→ TASK ITEM
The reply to the records below should contain exactly the lines from the line with "This screenshot has height=659, width=1568." through the line with "Open updates icon", and nothing besides.

→ RECORDED DATA
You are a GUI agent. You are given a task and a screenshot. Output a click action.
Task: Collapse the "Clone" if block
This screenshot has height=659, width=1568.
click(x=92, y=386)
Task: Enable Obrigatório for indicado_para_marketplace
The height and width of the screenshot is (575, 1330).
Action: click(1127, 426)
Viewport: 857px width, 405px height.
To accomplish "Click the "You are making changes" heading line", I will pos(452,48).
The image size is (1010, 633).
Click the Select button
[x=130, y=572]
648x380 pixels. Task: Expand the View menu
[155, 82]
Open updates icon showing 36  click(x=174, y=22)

...

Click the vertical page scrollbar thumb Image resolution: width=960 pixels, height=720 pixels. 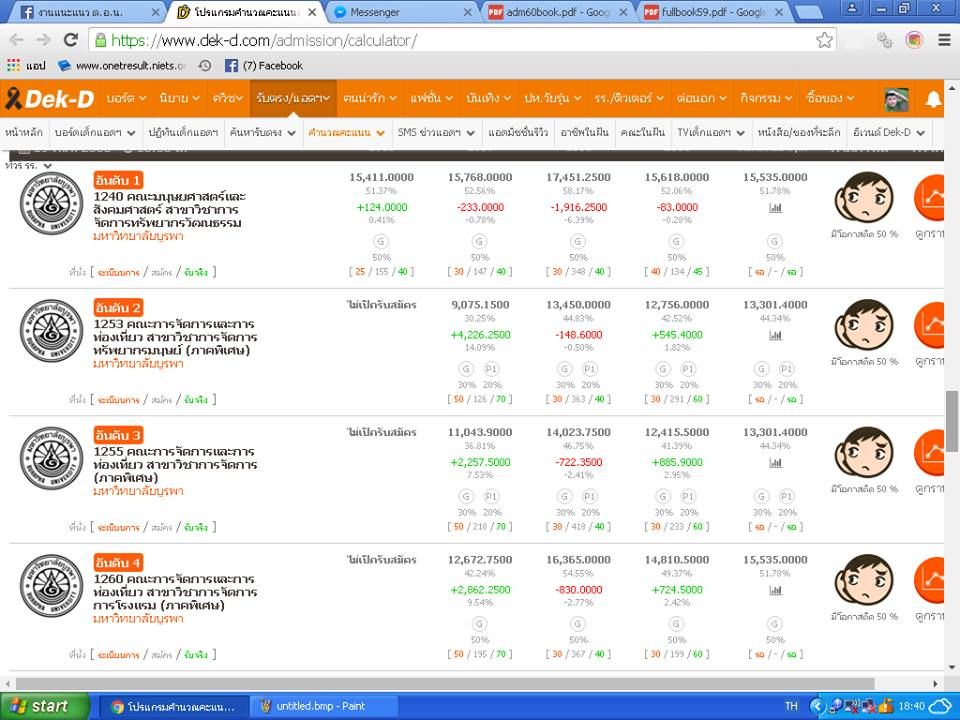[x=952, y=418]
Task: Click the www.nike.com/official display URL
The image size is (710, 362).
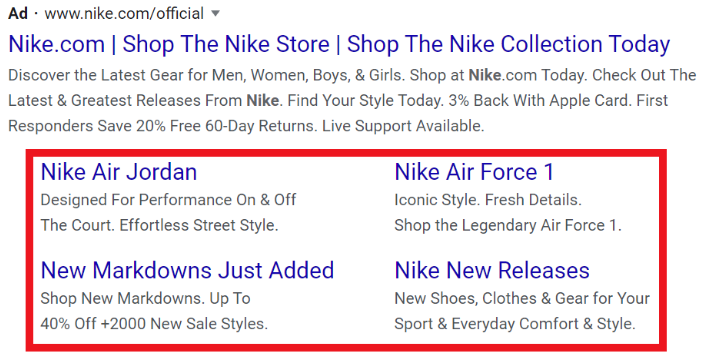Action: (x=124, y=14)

---

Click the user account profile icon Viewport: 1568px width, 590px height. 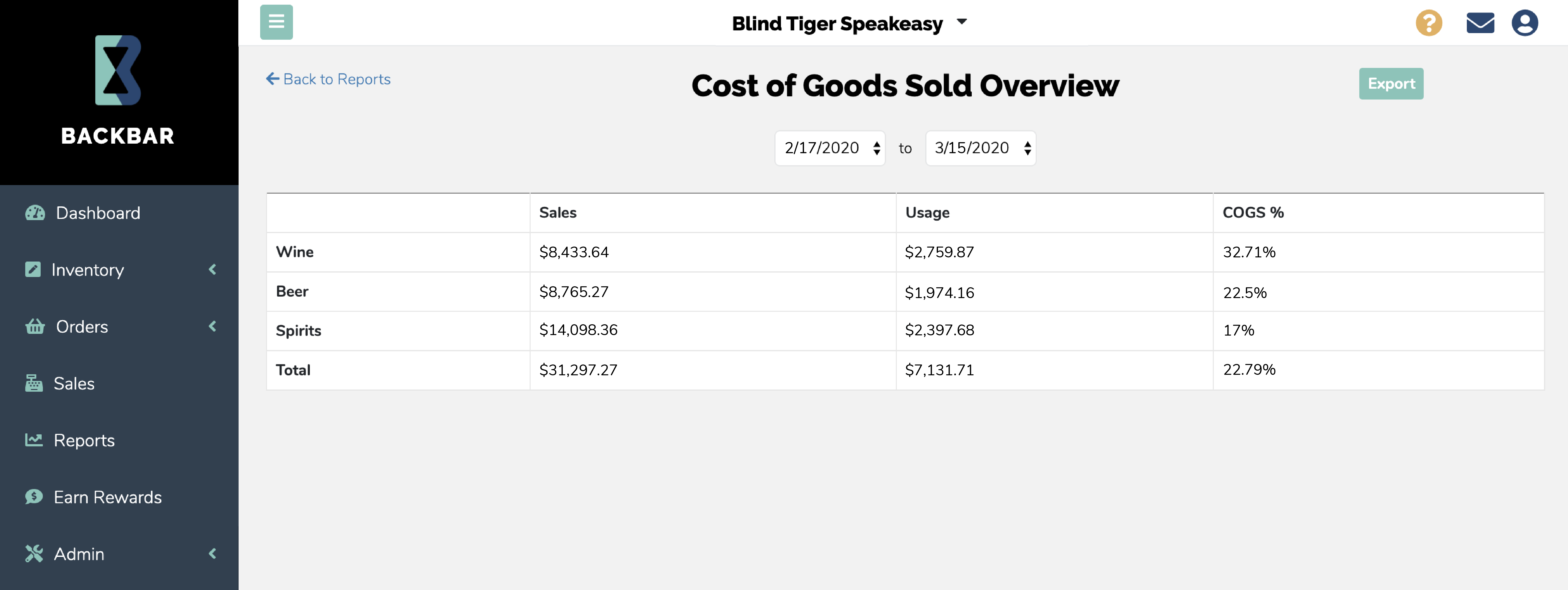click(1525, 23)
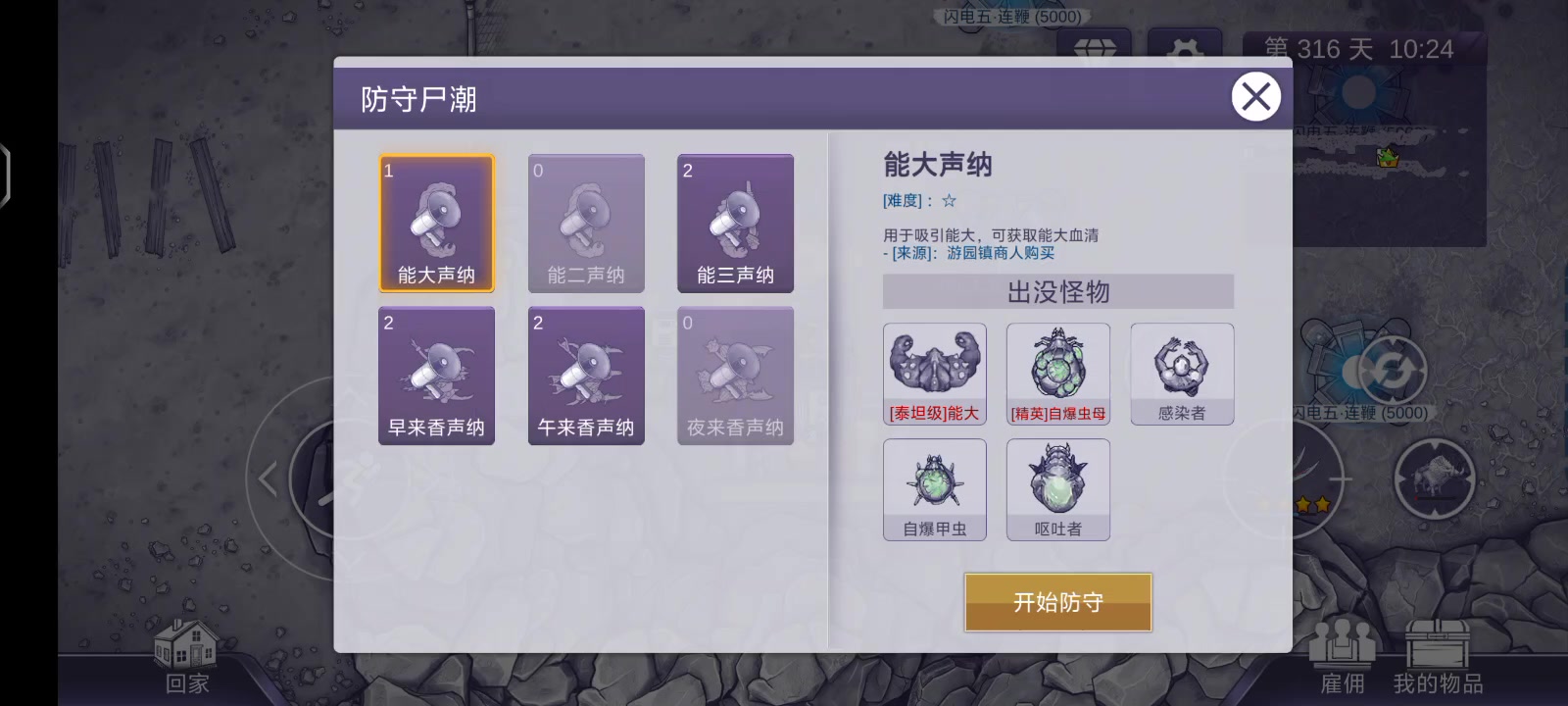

→ EXERCISE ANSWER
This screenshot has height=659, width=1568.
click(x=92, y=386)
Task: Enable Obrigatório for indicado_para_marketplace
The height and width of the screenshot is (575, 1330).
Action: click(1127, 426)
Viewport: 857px width, 405px height.
To accomplish "Click the "You are making changes" heading line", I will pos(452,48).
The image size is (1010, 633).
Click the Select button
[x=130, y=572]
648x380 pixels. Task: Expand the View menu
[155, 82]
Open updates icon showing 36  click(x=174, y=22)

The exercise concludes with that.